Bei mit Erdgas betriebenen Fahrzeugen wird in den Zylindern eines Ottomotors anstatt eines Benzin-Luft-Gemischs ein Erdgas-Luft-Gemisch verbrannt. Durch die sehr saubere Verbrennung entstehen wesentlich weniger Abgase. Da Erdgas zu den fossilen Brennstoffen gehört und damit endlich ist, können Fahrzeuge dieser Sparte auch mit Methan, das auf Erdgasqualität aufbereitet wurde, betrieben werden.

Außerdem ist für den Kraftstoff bis 2018 ein vergünstigter Mineralölsteuersatz garantiert. Ein Schlüsselthema hinsichtlich der Weiterentwicklung ist die Erhöhung der Speicherkapazität und der damit verbundenen Reichweite. 

Leise und effizient

Einen weiteren zentralen Bereich der alternativen Antriebe stellen Elektromotoren dar. Sie gelten als äußerst effizient und können emissionsfrei betrieben werden. Zudem arbeiten Elektromotoren fast lautlos. Die notwendige Elektroenergie beziehen die Motoren entweder aus eingebauten Speichern oder aus der elektrochemischen Umwandlung von Wasserstoff in einer Brennstoffzelle.
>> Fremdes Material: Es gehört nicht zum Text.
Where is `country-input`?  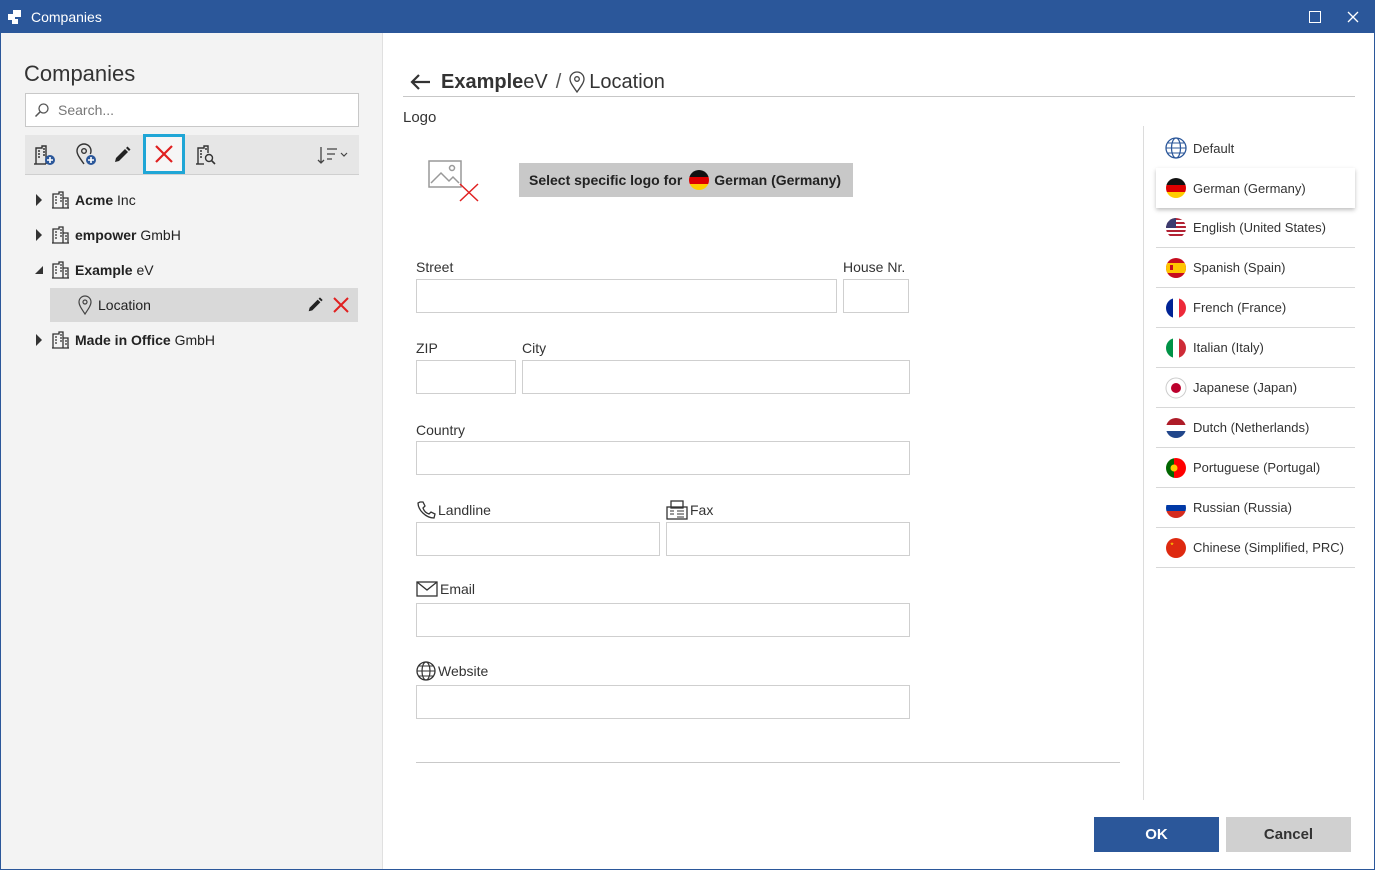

Die Elektromobilität gilt als äußerst zukunftsträchtig, sieht sich aber noch mit verschiedenen Herausforderungen konfrontiert. Dazu zählt beispielsweise die massenfähige Produktion von Brennstoffzellen und die kostengünstige Speicherung des Energieträgers, aber auch die Optimierung der Ladungskapazitäten der Akkumulatoren und die damit einhergehende Vergrößerung der Reichweite bei reduziertem Gewicht.
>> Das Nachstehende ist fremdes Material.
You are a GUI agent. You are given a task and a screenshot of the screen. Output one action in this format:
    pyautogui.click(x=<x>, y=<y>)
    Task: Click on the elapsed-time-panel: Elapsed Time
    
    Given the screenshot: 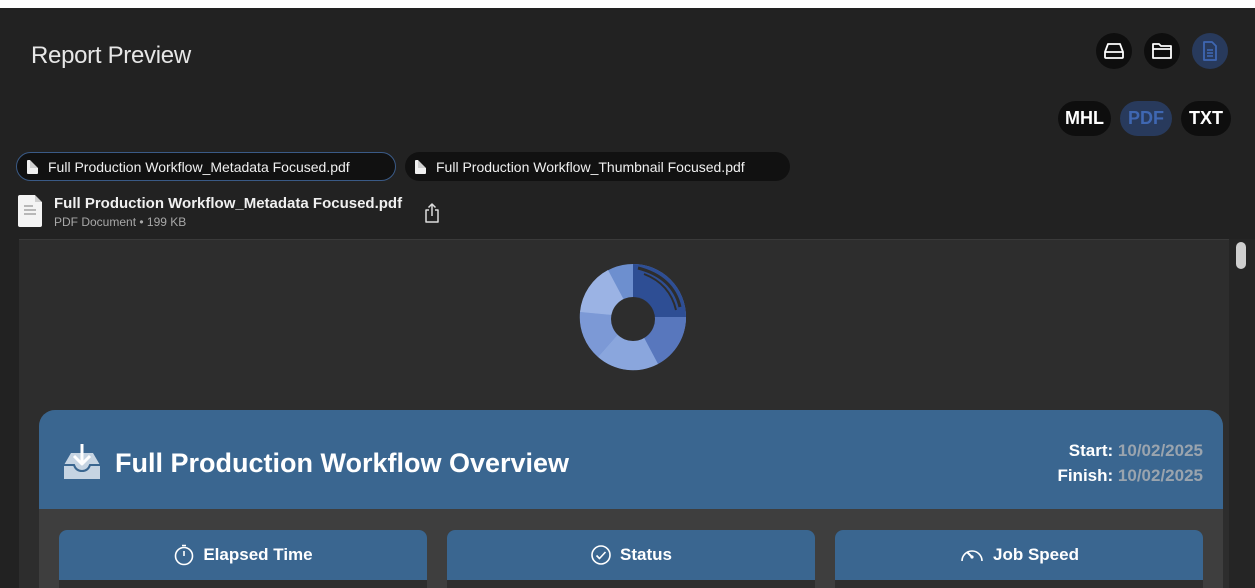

Praxiserprobter, weil auch schon seit 15 Jahren in Serie am Markt und bereits millionenfach verkauft, sind Fahrzeuge mit Hybridantrieb. Dabei setzt man auf eine Kombination aus Elektro- und Verbrennungsmotor. Ein Teil der auf die Räder übertragenen Antriebsenergie wird elektrisch erzeugt und der andere Teil durch den Verbrennungsprozess im Otto-Motor generiert.

Dadurch werden Emissionen reduziert und der durch Elektroenergie unterstützte Verbrennungsmotor kann unabhängig von der Geschwindigkeit in einem verbrauchsgünstigen Leistungsbereich arbeiten. 

Kombination aus Elektro- und Verbrennungsmotor

Die Sparte der hybridangetriebenen Fahrzeuge wird immer breiter und wird bald schon vom Kleinwagen bis zum Van reichen. Zudem wird in 2012 neben der rein unterstützenden Wirkung eines Elektromotors beim Antrieb eines Fahrzeugs auch schon die nächste Entwicklungsstufe hybrider Mobilitätskonzepte verfügbar sein: Hybridautos mit größeren und extern aufladbaren Batterien. Diese können für eine bestimmte Reichweite die Funktionalität eines reinen Elektroautos bieten.

So können kurze Strecken beispielsweise zur Arbeit oder zum Einkaufen rein elektrisch zurückgelegt werden. Bei längeren Überlandfahrten arbeitet der Verbrennungsmotor zusammen mit einem Generator als Stromerzeuger oder er greift auf den effizienteren Hybridantrieb des Fahrzeugs zurück.

Das bedeutet einerseits keine Einschränkungen hinsichtlich der Reichweite und andererseits wäre zur Nutzung eines rein elektrisch betriebenen PKWs für kurze Strecken keine zusätzliche Anschaffung eines allein darauf spezifizierten Kraftfahrzeugs notwendig.